Tuntenhaus Mainzer Straße
Der kurze Sommer der Anarchie

Als 1990 in Ost-Berlin die ersten Häuser besetzt wurden, fand sich auch eine Gruppe schwuler Autonomer von zunächst vier Leuten, die dort ebenfalls besetzen wollten.

Im Umfeld des neugegründeten Café Anal und des SchwuZ wurden weitere Schwule/Tunten für das Projekt "gecastet", so dass die Gruppe schließlich etwa ein Dutzend Leute umfasste. Auf eine Anzeige in der Interim (Berliner Autonomen-Gazette) hin, in der besetzungswillige Gruppen und Projekte gesucht wurden, begaben sie sich auf ein Treffen im Veranstaltungsraum der Elisabeth-Kirche (Berlin-Mitte). Hier wurde ihnen und den beiden noch interessierten Hetero-Gruppen vorgeschlagen, sich in der halb leerstehenden Mainzer Straße in Friedrichshain anzusiedeln.

Auf der revolutionären 1. Mai Demo 1990 wurde die Besetzung des Hauses im Tuntenblock kundgetan und weitere Tunten akquiriert. Das Tuntenhaus in der Mainzer Nr. 4 war eines der ersten besetzten Häuser in der Straße. Da das schwule Umfeld das Haus mit großzügigen Sachspenden unterstützte und sogar bei Reparaturarbeiten half, schritt die Instandbesetzung schnell voran (Gemeinschaftsküche einrichten, Strom und Fenster überall...).
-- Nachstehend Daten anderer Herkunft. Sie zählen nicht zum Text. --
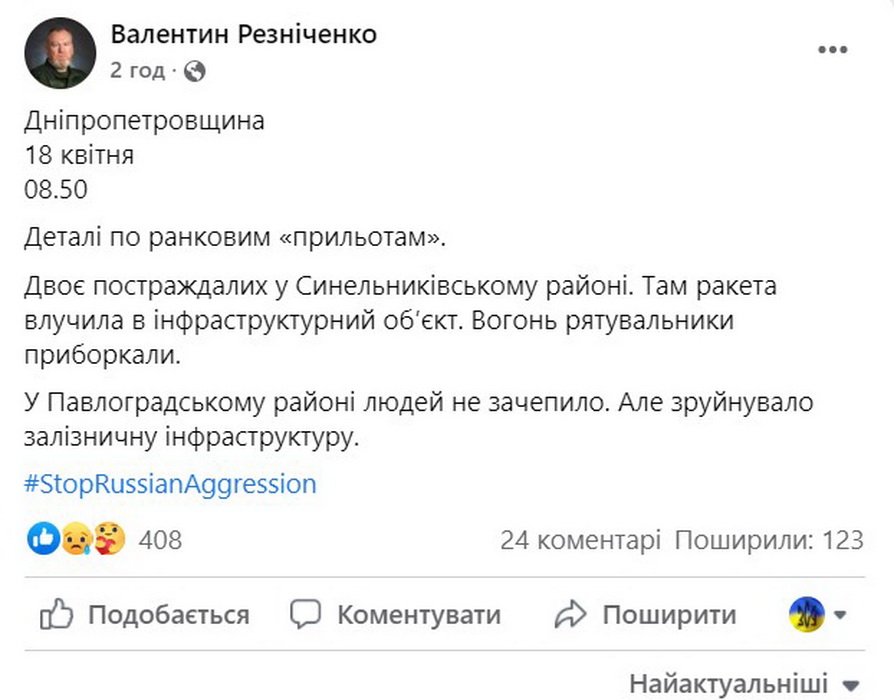Click the Ukrainian trident profile avatar icon
This screenshot has width=894, height=700.
(x=807, y=614)
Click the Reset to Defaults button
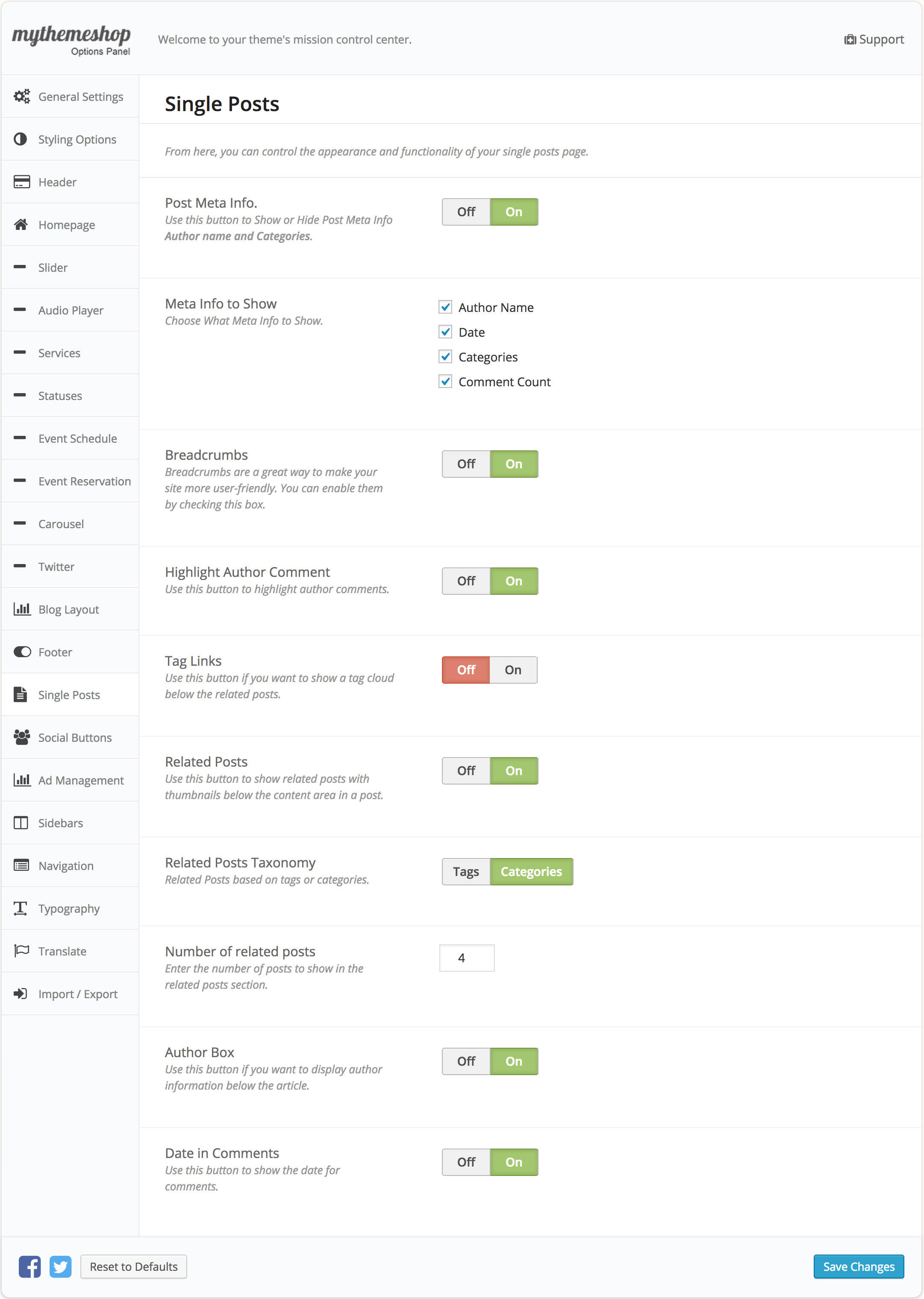Image resolution: width=924 pixels, height=1299 pixels. pos(134,1267)
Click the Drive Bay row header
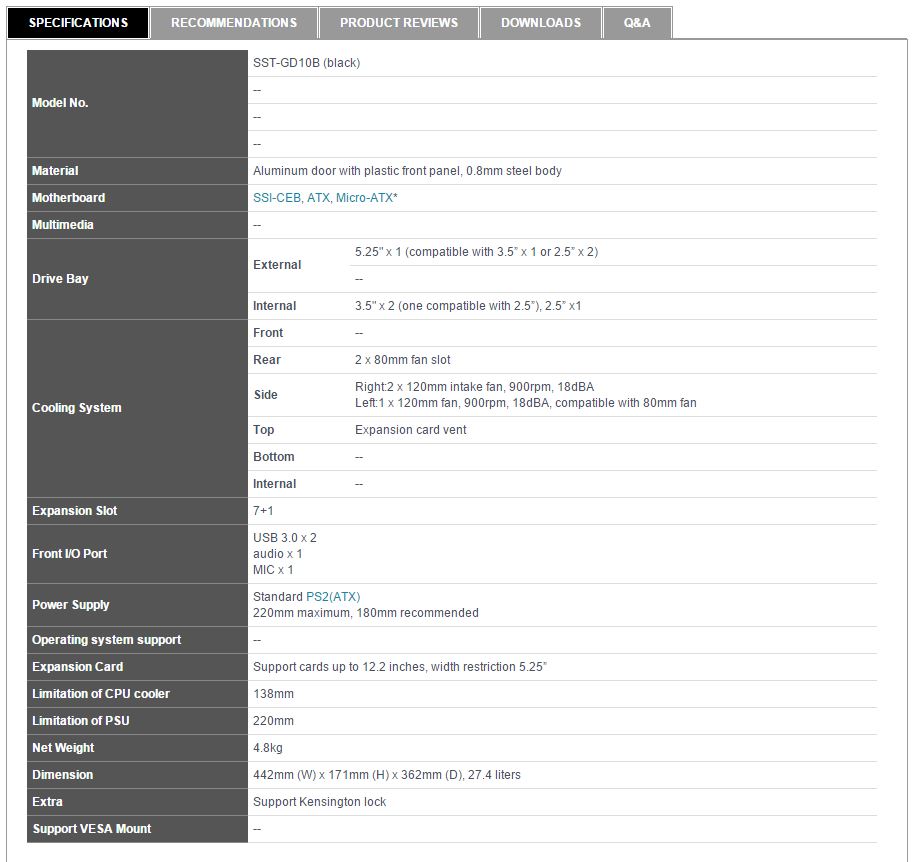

Da die Tuntenhaus-Gruppe ebenso wie die restliche Besetzerszene in der Mainzer Straße zunächst fast nur aus Wessis bestand, wurde beschlossen, gezielt schwule Ossis anzusprechen. Also luden die Tunten beispielsweise bei Homo-Tanzveranstaltungen in der Buschallee (die Ost-Homo-Disco) Besucher zum Kaffeekränzchen ins Tuntenhaus ein. Nach und nach zogen dann auch einige "Quoten-Ossis" ein, so dass schließlich etwa 30 Schwule dort wohnten. Damit war das Tuntenhaus im Vergleich zu anderen Häusern personell relativ gut besetzt.

Die DDR-Vopos waren umgänglich und wiesen die Hausbewohner freundlich darauf hin, dass Gäste in ein Hausbuch einzutragen seien. Als die Nazibedrohung der Mainzer Straße akut wurde, boten die Vopos eine Sicherheitspartnerschaft an und versuchten rechts und links gegeneinander abzupuffern. Viele der Bewohner betätigten sich vorher nicht aktiv in der Polit-Szene, nun zogen die Tunten von einem Plenum zum nächsten, denn die Plena-Schwänzer sollten den Abwasch machen. Auch auf den Tuntenhaus-Plena dominierten politische Themen und der Stil der Polit-Aktivisten. Das Tuntenhaus war einerseits eingebunden in die damalige linke Schwulenszene, wobei sich die Bewohner, meist in Mittelklassen-Familien aufgewachsen, zum Großteil von der bürgerlichen Schwulenbewegung distanzierten. Andererseits wollten die Tuntenhäusler als Schwule in der Besetzerszene aktiv sein. Da es in Teilen der Linken inzwischen Interesse an der Homo-Thematik gab und die Tunten häufig Moderatorinnenfunktion in der Besetzerbewegung übernahmen, wurde das Tuntenhaus das Maskottchen (vielleicht sogar das Aushängeschild) der Mainzer Straße.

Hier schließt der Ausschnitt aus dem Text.